The annual rate of retail sales at shops open more than one year grew by 0.8 per cent in May, following a fall of 2.3 per cent in April, which was distorted by the timing of Easter, a survey by the British Retail Consortium (BRC) and KPMG found.
But the subdued spending environment was highlighted by retailers being up against weak figures in May 2009, when like-for-like sales fell by 0.8 per cent. Total sales, including new stores and extensions, rose by 3 per cent last month.
Stephen Robertson, the director general of the BRC, said: "There is still plenty of uncertainty, which is making customers nervous about buying expensive goods, such as furniture, despite widespread reductions. This month's emergency Budget should provide more clarity."
Furniture and floor-covering retailers were the worst performers in May, as concerns over household budgets hit spending on big-ticket items. But grocers returned to growth last month after sales in April were dented by the Easter bank holiday starting in March.
Footwear and clothing also notched up gains, boosted by the sunshine in the second half of the month, although women's clothing lagged behind this sector as a whole.

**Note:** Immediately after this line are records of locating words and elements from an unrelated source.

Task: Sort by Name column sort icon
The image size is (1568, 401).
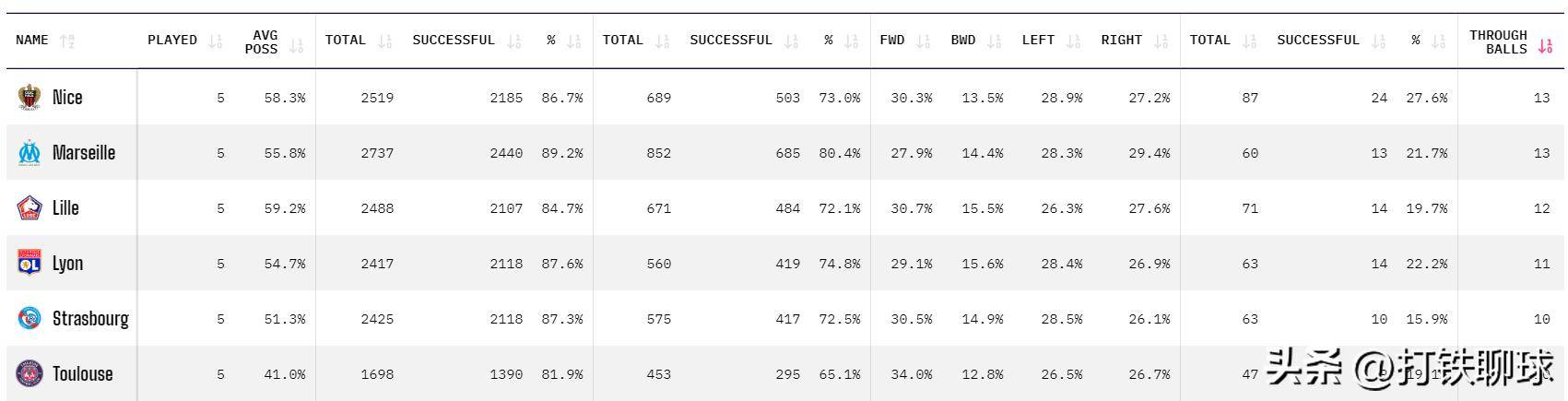Action: 66,41
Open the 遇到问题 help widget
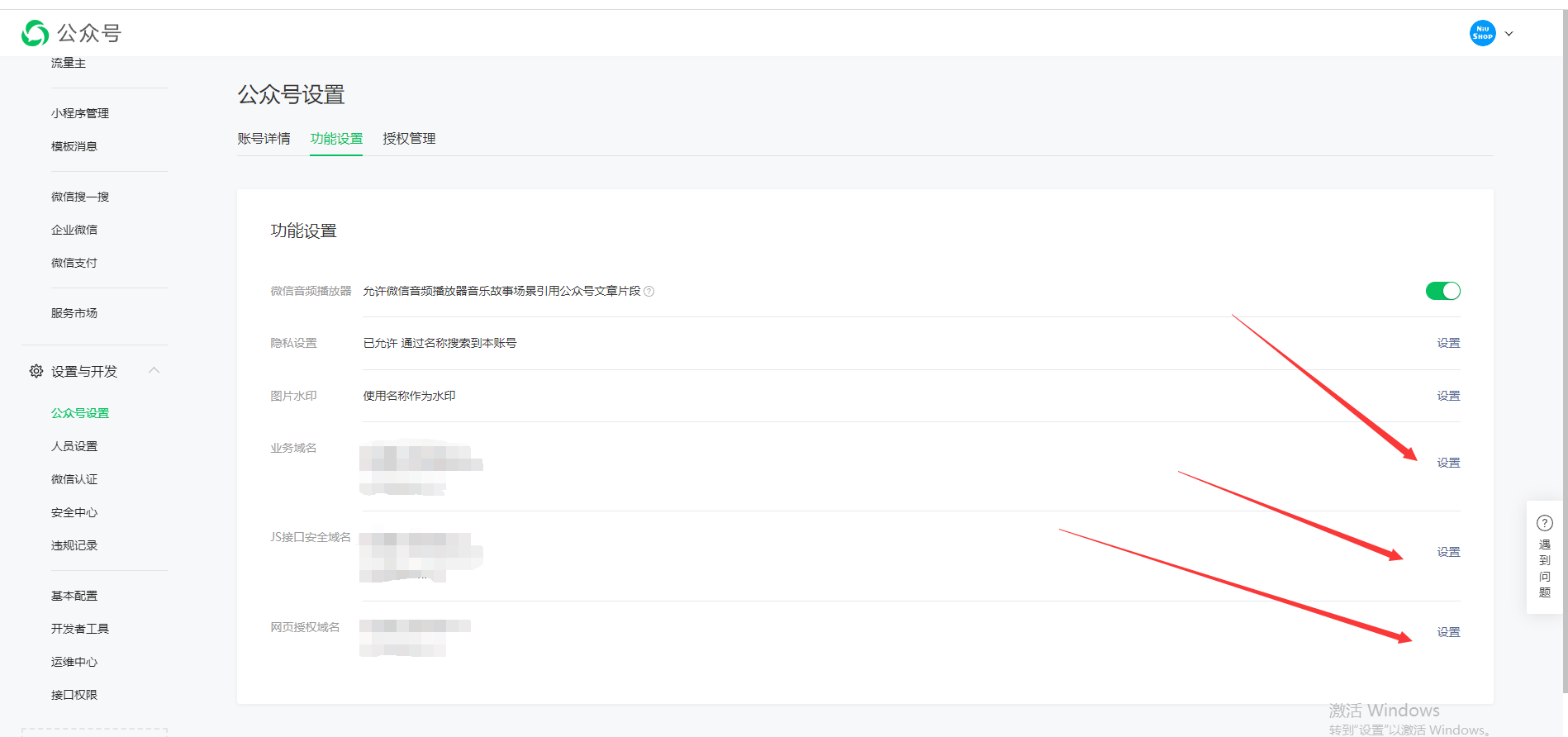Image resolution: width=1568 pixels, height=737 pixels. pos(1544,557)
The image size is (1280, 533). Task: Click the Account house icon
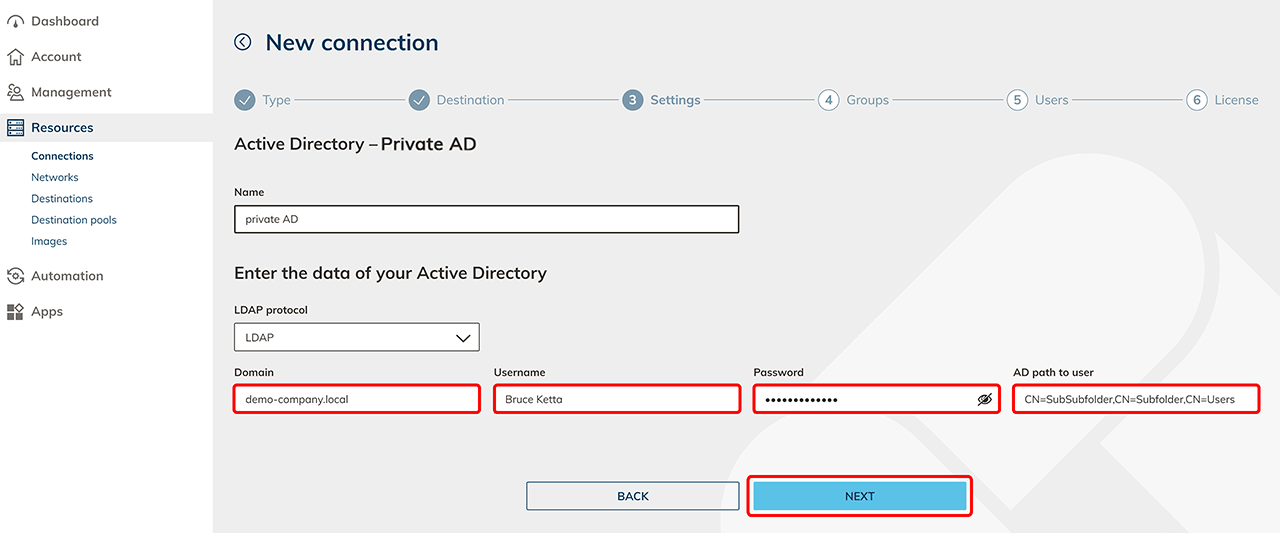point(15,57)
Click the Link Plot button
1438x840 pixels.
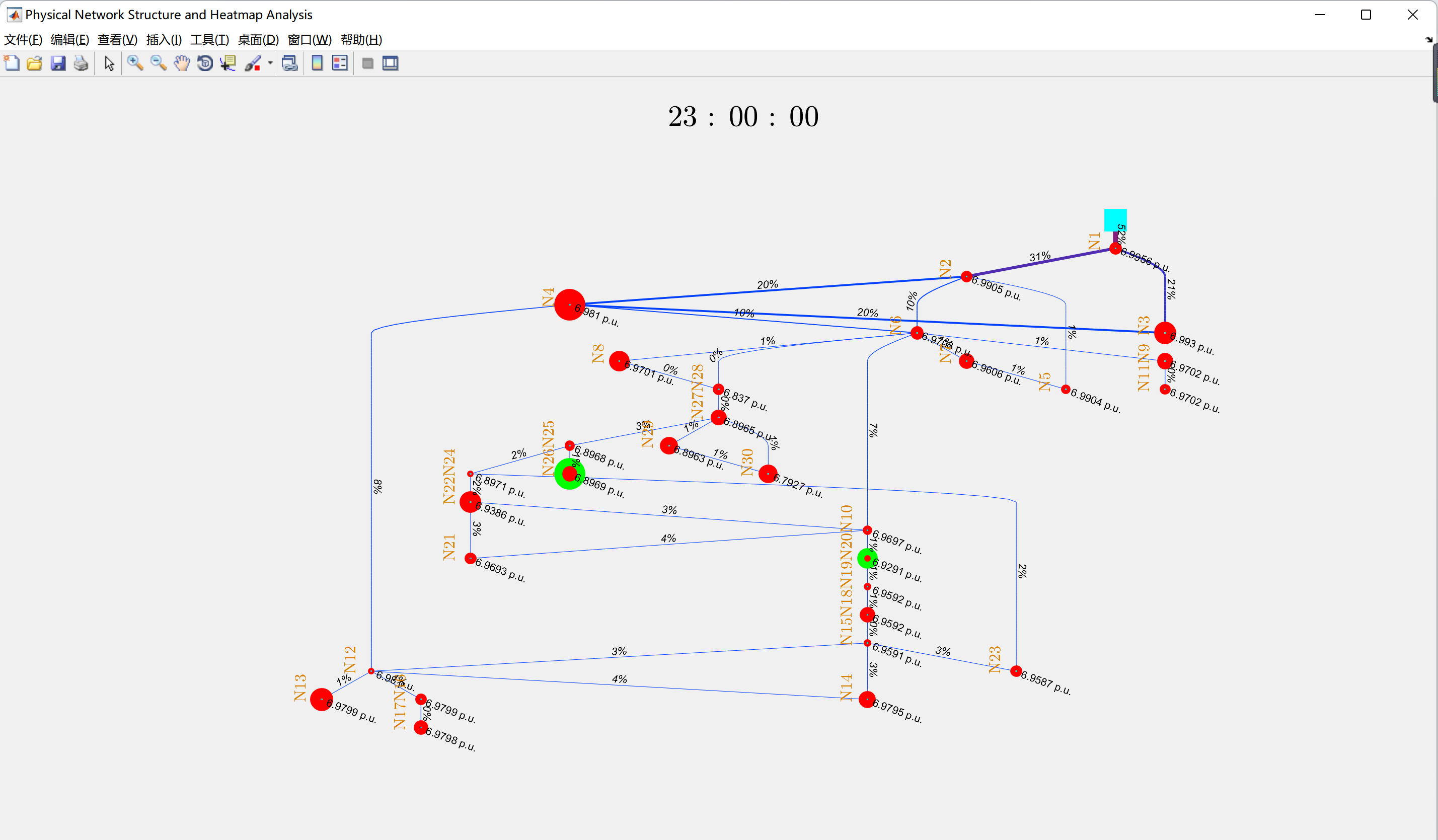coord(290,63)
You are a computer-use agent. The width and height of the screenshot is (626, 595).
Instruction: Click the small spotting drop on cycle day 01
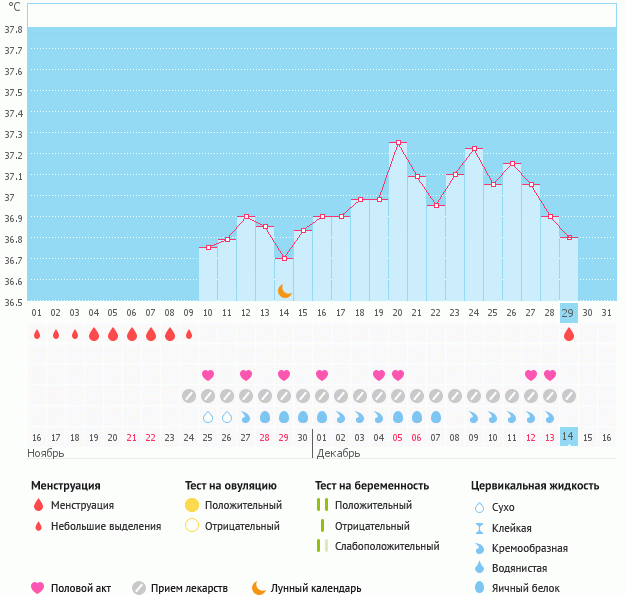[37, 334]
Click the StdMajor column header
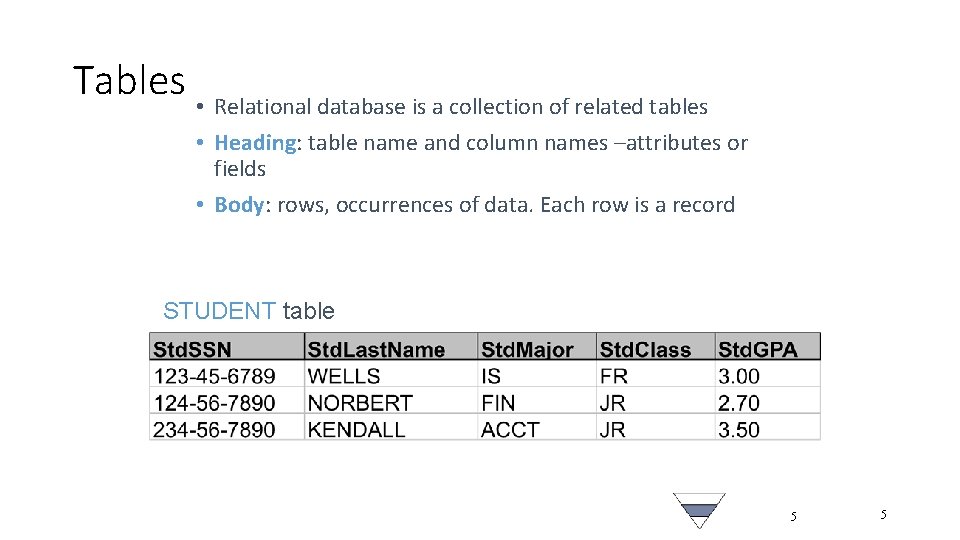960x540 pixels. point(527,349)
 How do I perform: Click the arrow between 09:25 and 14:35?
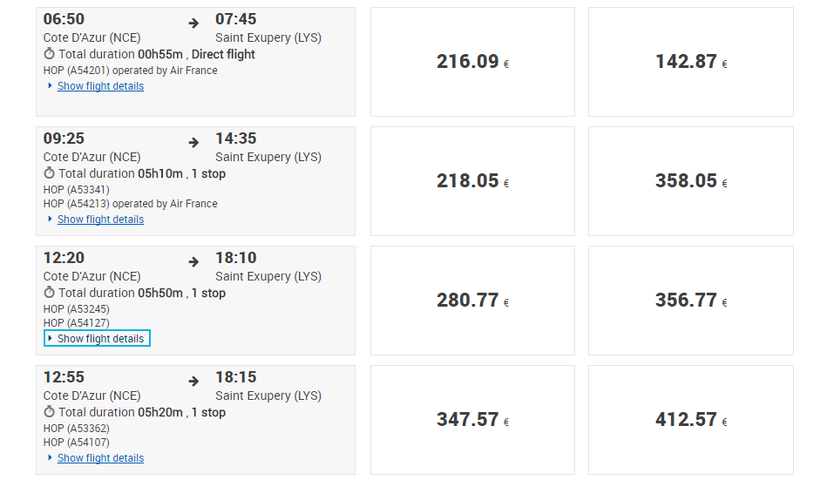pyautogui.click(x=194, y=142)
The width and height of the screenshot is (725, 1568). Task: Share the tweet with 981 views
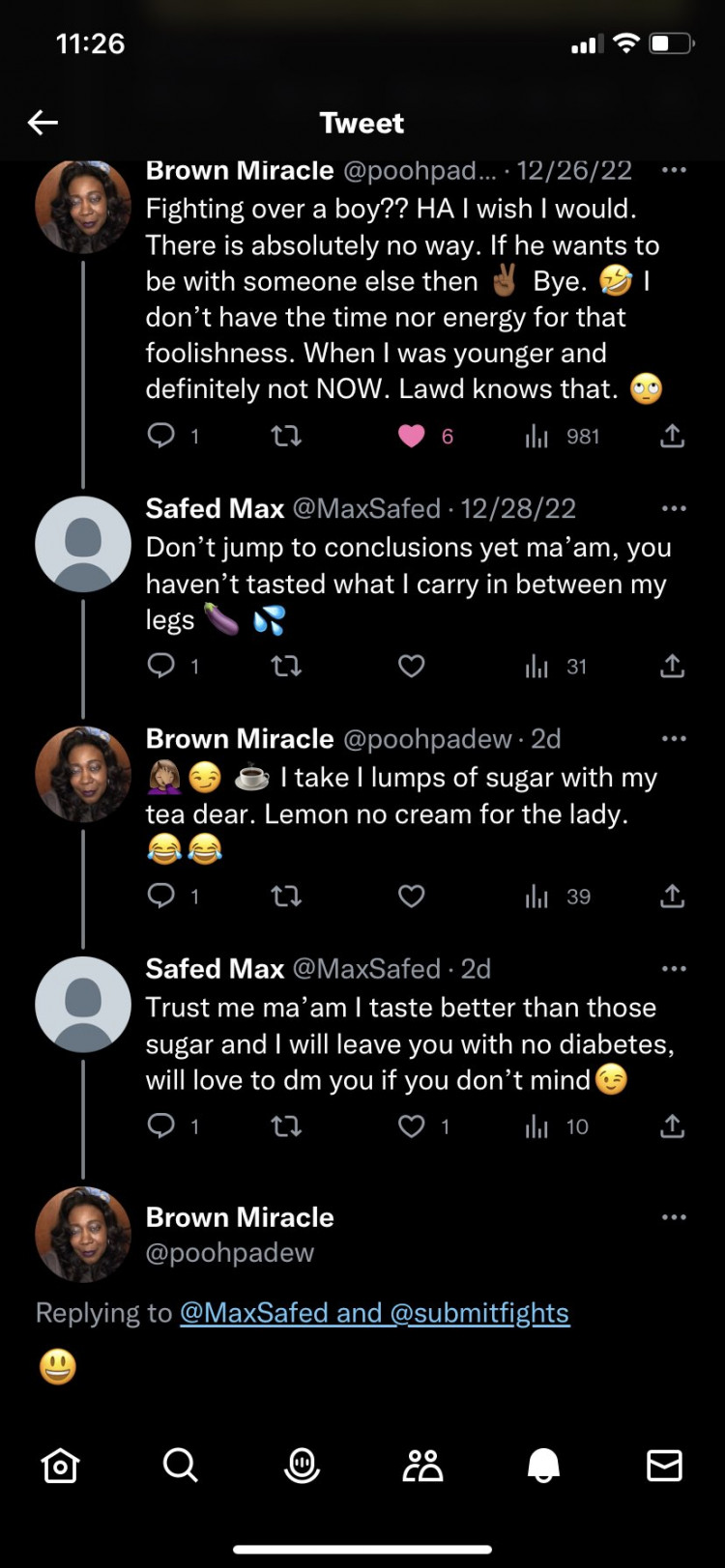coord(673,437)

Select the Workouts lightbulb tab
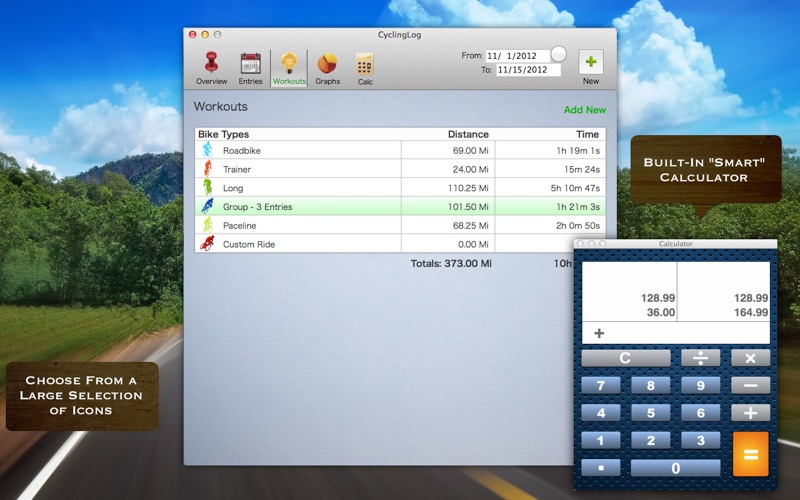[289, 67]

Retailers of televisions received a pre-World Cup sales boost, although the BRC said this was largely driven by discounts.
Store groups are worried about the impact of the spending measures, particularly a hike in VAT, that the Government will introduce to slash the public sector deficit in the Budget on 22 June.
Helen Dickinson, head of retail at KPMG, said: "The election campaign did not shift consumer spending patterns much either one way or the other, but whether the forthcoming Budget will be more damaging remains to be seen. Many retailers remain reliant on promotional activity to drive footfall and sales."